La presa di posizione della FNOMCeo appare quanto mai opportuna. L'iniziativa è della Coop, spalleggiata dall'Antitrust e da alcune organizzazioni di consumatori e sedicenti tutori dei diritti dei malati. La COOP è infatti promotrice di una proposta di legge di iniziativa popolare denominata “Liberalizzazione della vendita dei farmaci senza obbligo di prescrizione (SOP) e da banco (OTC)” la quale prevede all'articolo 3 che la vendita dei farmaci sia consentita durante l’orario di apertura dell’esercizio commerciale ed effettuata in una parte della sua superficie ben definita e distinta dagli altri reparti, con l’assistenza di un farmacista abilitato all’esercizio della professione ed iscritto al relativo ordine.
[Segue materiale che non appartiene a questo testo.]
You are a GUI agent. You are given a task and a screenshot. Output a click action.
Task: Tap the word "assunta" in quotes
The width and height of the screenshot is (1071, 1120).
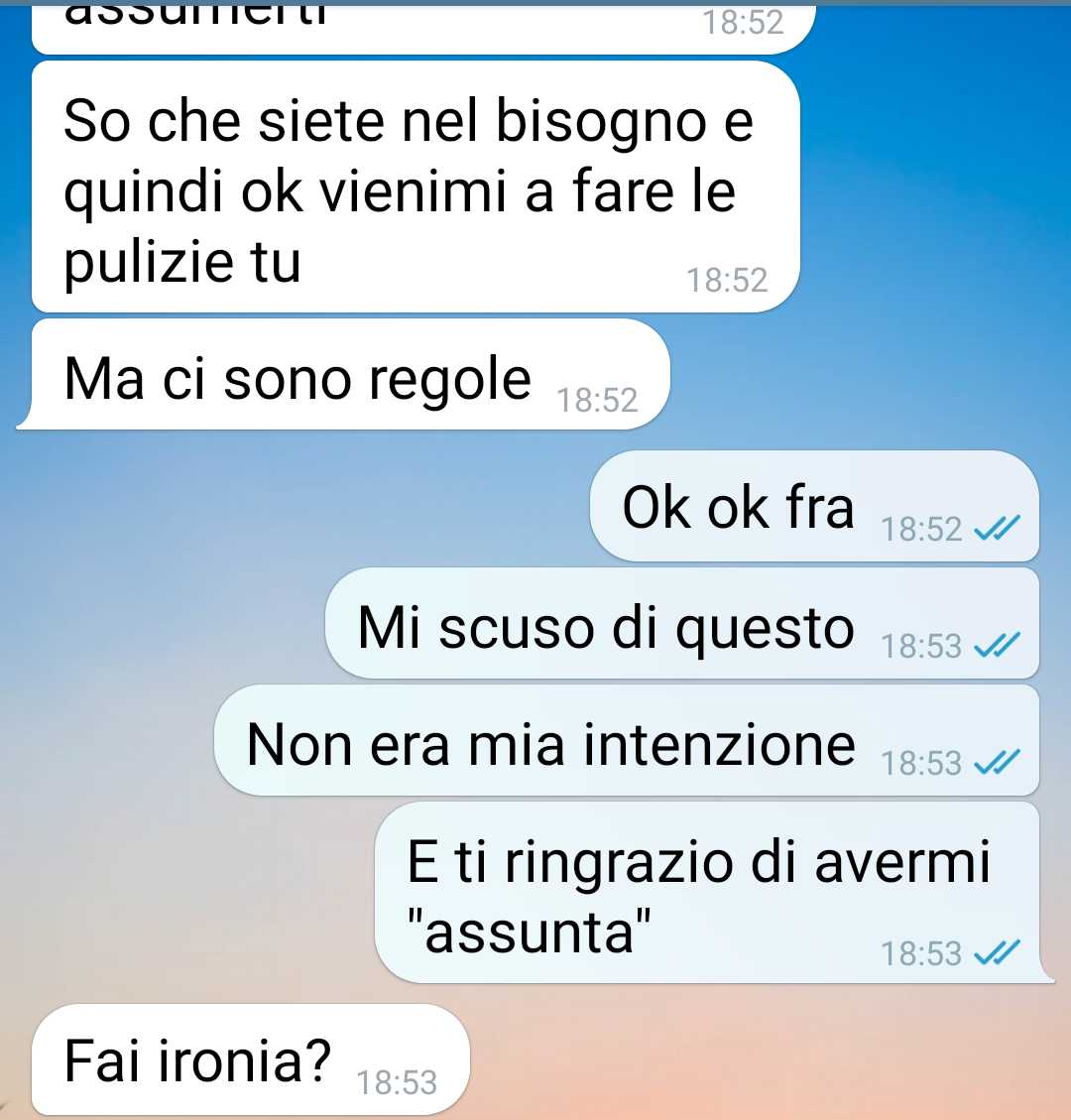tap(530, 932)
La vendita di farmaci in farmacia avrebbe conseguenze gravi in quanto indurrebbe a pensare che:
1) il farmaco sia come un qualsiasi altro prodotto
2) ai miei problemi di salute penso da me (prendo il prodotto dal bancone, come faccio con il sapone)
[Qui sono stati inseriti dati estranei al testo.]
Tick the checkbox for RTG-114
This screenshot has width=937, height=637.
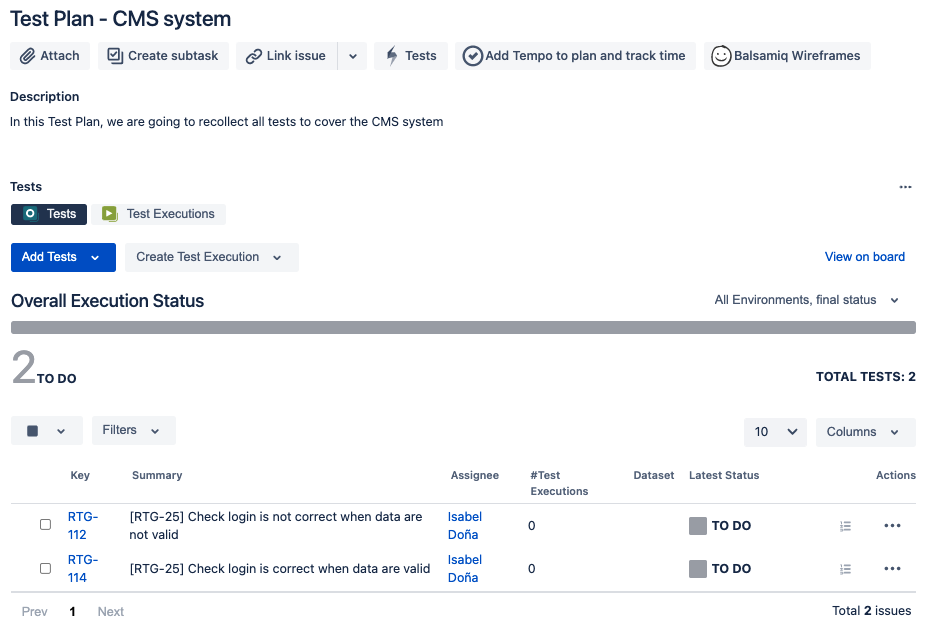click(x=45, y=568)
inoltre aumenterebbe il consumo inappropriato dei farmaci e di altri presidi SOP e OCT che spesso sono del tutto inutili quando non dannosi. La presenza di un farmacista nel supermercato non ridurrebbe assolutamente le conseguenze negative e diseducative sul piano culturale e non contrasterrebbe affatto l'aumento dei consumi. Inoltre in quale modo il farmacista potrebbe essere indipendente? Se lo scopo è di diminuire i prezzi occorre fare ordini giganteschi centralizzati. E' ovvio che il farmacista non potrebbe che proporre i farmaci disponibili che sono stati selezionati da altri, ma con quali logiche? La professionalità del farmacista sarebbe irregimentata in alvei tracciati da altri soggetti che opererebbero secondo le abituali logiche commerciali. Inoltre è opportuno ricordare che 3 dosi di un prodotto a base di ibuprofene, vendibile senza ricetta, abbiano gli stessi effetti e gli stessi pericoli di una dose della stessa sostanza vendibile come famaco dispensabile dietro prescrizione medica. Questa iniziativa, assolutamente da censurare, assimila un prodotto peculiare quale il farmaco ad una lavatrice e lo assoggetta a logiche commerciali e mercantili, aumentando i rischi per la salute. Questo in realtà si iscrive in un ben più ampio movimento che, in nome di logiche mercantilistiche, vuole assoggettare le libere professioni al mercato capitalistico. Con la motivazione speciosa di voler abbassare i costi dei "servizi" come li appellano lor signori, evitando accuratamente di chiamarli prestazioni professionali, quali essi sono, vari centri di potere spingono per trasformare le professioni liberali in mestieri, dipendenti da grandi organizzazioni. Il risultato sarebbe ovviamente un grave scadimento della qualità dei professionisti a tutto danno dei cittadini che tuttavia avrebbero
la possibilità di poter scegliere non tra singoli professionisti, ma tra organizzazioni che avrebbero la possibilità di imporsi con le logiche mercantili e della pubblicità. Nel frattempo si creerebbero gli abituali cartelli che fanno si che, nonostante apparenti liberalizzazioni, i prezzi dei servizi che paghiamo ogni giorno siano carissimi, la manutenzione degli impianti delle principali infrastrutture strategiche inesistente, la ricerca di base praticamente assente. Alla lunga la società, nel complesso, sarebbe meno libera ed il livello intellettuale dei professionisti precipiterebbe. La specificità della nostra tradizione umanistica, ricca dell'esperienza di una civiltà millenaria, verrebbe annacquata e poi liquidata in nome dell'efficienza e della convenienza. L'unica via di salvezza, ossia l'elevazione della qualità intellettuale e scientifica dei dirigenti e dei quadri della nostra società, sarebbe irrimediabilmente preclusa per farci precipitare in una competizione al ribasso con i paesi emergenti dell'ex terzomondo. Insomma, qualcuno non sopporta proprio che ci siano lavoratori che non lo facciano guadagnare con il loro lavoro, che non può comprare, licenziare, minacciare e liquidare come un qualsiasi garzone!